December 7, 2023

The KISS Principle

KISS

            Kelly Johnson was the lead engineer at the “Lockheed Skunk Works” that created such notable spy planes as the U-2 and the SR-71. Reportedly, he gave his team the challenge to design an aircraft that could be repaired by average mechanics with only a handful of tools while in the field and under combat conditions. Johnson’s KISS Principle (keep it simple stupid) referred to the fact that, until that time, most military aircraft were so complex in structure they required a great deal of sophistication to fix. There was an urgent need to keep future designs simple. Today, the KISS principle is used in every kind of business design, while other tools like creative accounting solutions are also great for business as well.

KISS is the opposite of information overload. It involves the uncluttering of our thoughts and communication. It reduces complexity. It reminds us to “keep it short and to the point.”

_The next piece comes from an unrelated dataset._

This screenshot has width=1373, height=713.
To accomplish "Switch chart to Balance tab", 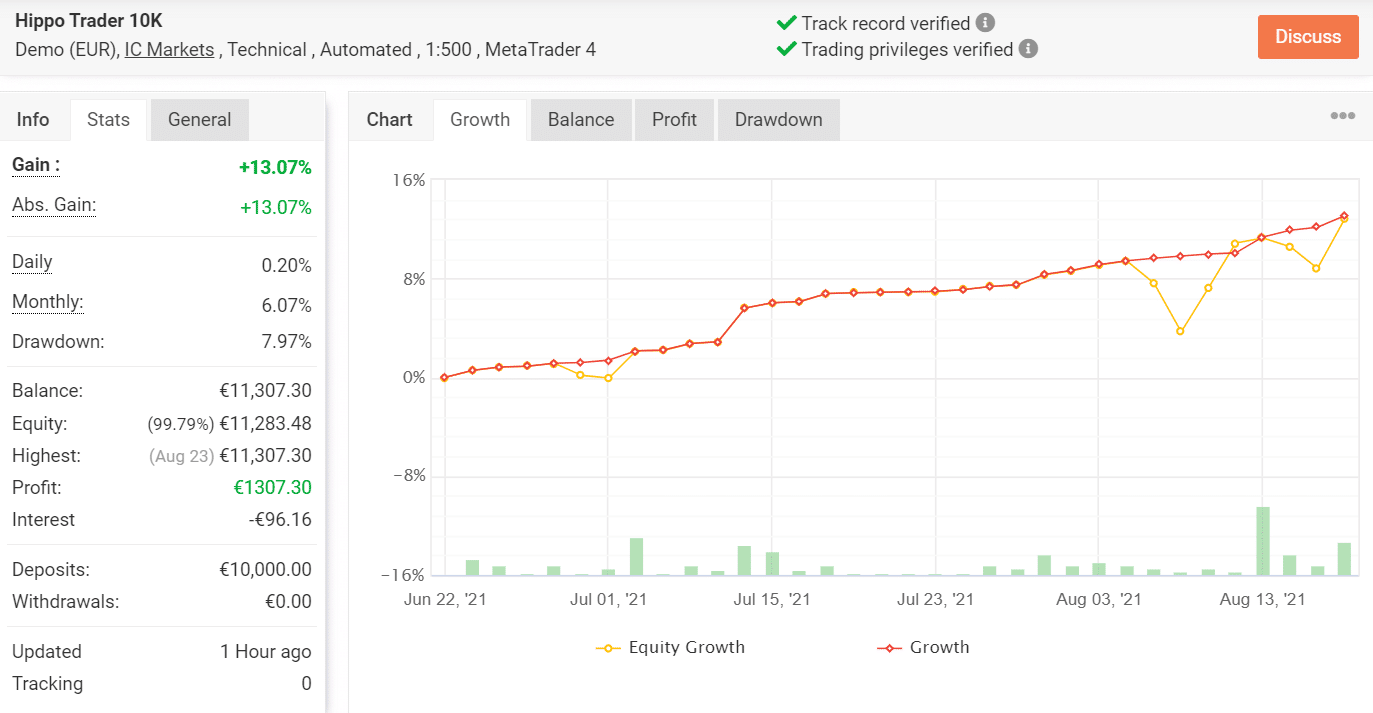I will (580, 120).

The word “parsimony” is related to the word “simple.” It’s usually defined as frugality or stinginess; however, in using the term “Parsimony Principle” as one our seven guiding principles for creating a happy family, we’re referring to KISS simplicity. The simplest explanations and directions, when communicating with our children, is usually the best. It tends to emphasize “common sense” and the straightforwardness found in natural laws.

Who’s Razor?

The parsimony principle, as a philosophical tool, was further developed in the fifteenth century by an English Franciscan friar by the name of William of Ockham. He stated, “Entities must not be multiplied beyond necessity.” In other words, the simplest answer to any problem is usually the correct answer. This principle became known as “Ockham’s razor,” and was used as a rule of thumb to guide scientists in the development of theories. The razor refers to their need to shave away everything that wasn’t needed, so they could get to the least complicated explanation.

The word “simplicity” has a soothing sound to it. But rearing children, while working in a complicated and fast-paced world and living frenetic lives to stay in the game, is anything but easy. We have a challenge similar to that of Kelly Johnson and his design team. We need to create the most functionally simple plan for managing our modern families, and the models we build must not only be uncomplicated and natural, they must be portable. That is to say, we must be able to pick them up, take them with us, and apply them anywhere and at any time our children are with us—at the ballgame, Grandma’s house, in the movie theater, at the grocery store. Wherever. That’s the beauty in reducing all of the complex factors of parenting down to a few basic guiding principles. For instance, “Remember to say please and thank you.” “Don’t touch things belonging to someone else, without having permission.” “Don’t take anything that doesn’t belong to you, tell lies, or be mean-spirited.”

Natural principles are intuitive and, therefore, self-evident. They’re based on common sense. They shave away the unnecessary complexities and assumptions that too often generate and sustain stress—stress that’s associated with our sense of helplessness and hopelessness and, yes, even our sense of incompetence. Chronic stress distorts our values and all that we know to be true, while wreaking havoc on our physical and spiritual selves.

We all have the ability to develop an effective plan for accomplishing our family goals. It just takes commitment and know-how, which we’re in process of learning. Our job is to take our new-found knowledge, integrate it with our personal values and unique lifestyle, and make it work for us and our family, all the while remembering that the parsimony principle will be our greatest helper. KISS!